The listing below is the input. Say how many of its lines contain "Staff", giving the number alone.

# Data for review:
▬▬▬▬▬▬▬▬▬▬

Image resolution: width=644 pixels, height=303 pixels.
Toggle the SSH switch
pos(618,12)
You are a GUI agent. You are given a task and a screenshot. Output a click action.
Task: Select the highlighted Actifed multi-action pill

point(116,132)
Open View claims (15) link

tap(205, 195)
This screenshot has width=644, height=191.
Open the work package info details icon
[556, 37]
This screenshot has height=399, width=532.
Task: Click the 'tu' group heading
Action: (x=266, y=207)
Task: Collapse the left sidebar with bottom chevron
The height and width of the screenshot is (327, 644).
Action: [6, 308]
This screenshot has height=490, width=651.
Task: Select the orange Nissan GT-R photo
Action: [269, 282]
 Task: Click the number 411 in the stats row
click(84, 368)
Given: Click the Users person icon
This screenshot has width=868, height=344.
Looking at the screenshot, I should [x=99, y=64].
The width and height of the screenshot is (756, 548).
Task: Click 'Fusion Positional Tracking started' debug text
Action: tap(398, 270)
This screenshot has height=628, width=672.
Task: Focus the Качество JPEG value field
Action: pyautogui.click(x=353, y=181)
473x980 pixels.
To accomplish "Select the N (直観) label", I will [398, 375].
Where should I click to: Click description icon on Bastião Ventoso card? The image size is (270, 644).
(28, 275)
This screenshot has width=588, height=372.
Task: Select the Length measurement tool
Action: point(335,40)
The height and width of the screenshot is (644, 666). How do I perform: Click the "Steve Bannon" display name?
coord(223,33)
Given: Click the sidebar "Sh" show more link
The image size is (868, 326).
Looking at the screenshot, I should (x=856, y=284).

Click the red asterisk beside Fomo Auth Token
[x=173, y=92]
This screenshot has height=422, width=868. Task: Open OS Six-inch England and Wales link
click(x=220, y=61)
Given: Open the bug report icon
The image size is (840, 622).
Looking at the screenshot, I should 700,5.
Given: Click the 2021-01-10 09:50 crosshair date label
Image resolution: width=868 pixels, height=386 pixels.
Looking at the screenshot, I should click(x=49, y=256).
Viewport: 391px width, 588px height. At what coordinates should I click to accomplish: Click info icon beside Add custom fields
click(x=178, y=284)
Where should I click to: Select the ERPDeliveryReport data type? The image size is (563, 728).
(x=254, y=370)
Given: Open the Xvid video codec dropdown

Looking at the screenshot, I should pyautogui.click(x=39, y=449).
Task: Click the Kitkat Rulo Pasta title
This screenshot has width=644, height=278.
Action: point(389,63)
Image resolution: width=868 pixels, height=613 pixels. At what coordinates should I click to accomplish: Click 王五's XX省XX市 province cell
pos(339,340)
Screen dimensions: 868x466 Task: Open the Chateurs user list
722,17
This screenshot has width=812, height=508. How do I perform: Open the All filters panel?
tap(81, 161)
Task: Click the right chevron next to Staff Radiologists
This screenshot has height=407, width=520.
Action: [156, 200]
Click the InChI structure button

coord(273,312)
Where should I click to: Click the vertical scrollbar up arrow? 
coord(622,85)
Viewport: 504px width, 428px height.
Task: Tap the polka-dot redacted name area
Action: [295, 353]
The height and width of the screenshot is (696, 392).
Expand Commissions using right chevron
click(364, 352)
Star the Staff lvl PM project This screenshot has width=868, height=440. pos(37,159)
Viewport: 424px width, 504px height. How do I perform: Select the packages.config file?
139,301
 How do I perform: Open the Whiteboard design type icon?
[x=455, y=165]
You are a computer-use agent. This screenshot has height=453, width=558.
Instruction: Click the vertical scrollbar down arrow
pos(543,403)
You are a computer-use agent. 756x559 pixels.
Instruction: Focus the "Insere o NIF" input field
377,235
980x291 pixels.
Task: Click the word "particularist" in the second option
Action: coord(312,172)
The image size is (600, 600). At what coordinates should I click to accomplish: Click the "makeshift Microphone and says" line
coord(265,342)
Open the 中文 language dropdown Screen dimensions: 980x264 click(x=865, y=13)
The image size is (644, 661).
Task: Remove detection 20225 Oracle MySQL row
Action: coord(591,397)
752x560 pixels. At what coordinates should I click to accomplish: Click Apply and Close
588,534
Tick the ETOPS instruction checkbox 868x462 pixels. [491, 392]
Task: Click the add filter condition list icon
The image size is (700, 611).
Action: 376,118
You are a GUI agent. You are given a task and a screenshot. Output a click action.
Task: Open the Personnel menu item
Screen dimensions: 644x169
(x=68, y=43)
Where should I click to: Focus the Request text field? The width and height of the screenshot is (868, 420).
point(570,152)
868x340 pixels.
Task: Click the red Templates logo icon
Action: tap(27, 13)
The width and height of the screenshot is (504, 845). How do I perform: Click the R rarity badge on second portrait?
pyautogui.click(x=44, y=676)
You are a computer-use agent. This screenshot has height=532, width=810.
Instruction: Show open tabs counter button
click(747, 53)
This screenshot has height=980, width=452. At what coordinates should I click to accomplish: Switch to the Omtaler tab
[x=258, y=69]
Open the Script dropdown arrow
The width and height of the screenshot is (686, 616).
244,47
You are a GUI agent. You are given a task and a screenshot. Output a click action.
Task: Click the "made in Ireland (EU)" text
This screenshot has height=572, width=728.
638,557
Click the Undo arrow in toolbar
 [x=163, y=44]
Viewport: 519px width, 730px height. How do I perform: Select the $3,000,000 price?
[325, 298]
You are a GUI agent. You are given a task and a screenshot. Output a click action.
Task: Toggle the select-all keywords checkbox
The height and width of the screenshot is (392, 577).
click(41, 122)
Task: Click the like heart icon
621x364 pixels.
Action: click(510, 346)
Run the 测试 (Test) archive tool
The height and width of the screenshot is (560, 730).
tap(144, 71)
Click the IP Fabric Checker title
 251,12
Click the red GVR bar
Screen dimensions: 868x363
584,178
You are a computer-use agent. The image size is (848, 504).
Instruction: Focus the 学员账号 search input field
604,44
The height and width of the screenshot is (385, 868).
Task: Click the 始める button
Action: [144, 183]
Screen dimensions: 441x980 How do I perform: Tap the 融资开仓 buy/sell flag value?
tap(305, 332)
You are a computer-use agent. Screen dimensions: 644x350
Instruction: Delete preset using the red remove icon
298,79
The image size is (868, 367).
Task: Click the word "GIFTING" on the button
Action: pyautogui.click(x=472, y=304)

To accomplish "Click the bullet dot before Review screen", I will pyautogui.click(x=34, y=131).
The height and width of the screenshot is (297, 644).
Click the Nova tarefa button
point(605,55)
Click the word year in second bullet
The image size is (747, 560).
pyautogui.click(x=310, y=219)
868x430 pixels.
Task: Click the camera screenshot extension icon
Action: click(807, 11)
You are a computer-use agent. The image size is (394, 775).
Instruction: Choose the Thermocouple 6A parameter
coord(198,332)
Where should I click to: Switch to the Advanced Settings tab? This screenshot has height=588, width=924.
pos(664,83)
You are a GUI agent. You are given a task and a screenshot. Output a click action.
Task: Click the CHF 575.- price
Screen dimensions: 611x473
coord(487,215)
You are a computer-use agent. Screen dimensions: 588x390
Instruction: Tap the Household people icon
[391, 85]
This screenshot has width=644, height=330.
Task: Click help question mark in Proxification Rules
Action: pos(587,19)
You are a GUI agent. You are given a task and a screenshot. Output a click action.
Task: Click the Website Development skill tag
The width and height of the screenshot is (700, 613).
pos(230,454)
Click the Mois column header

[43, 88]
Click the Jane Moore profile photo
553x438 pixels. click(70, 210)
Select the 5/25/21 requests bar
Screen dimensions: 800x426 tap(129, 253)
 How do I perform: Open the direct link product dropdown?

▬▬▬▬▬▬▬▬▬▬

# Finished task:
2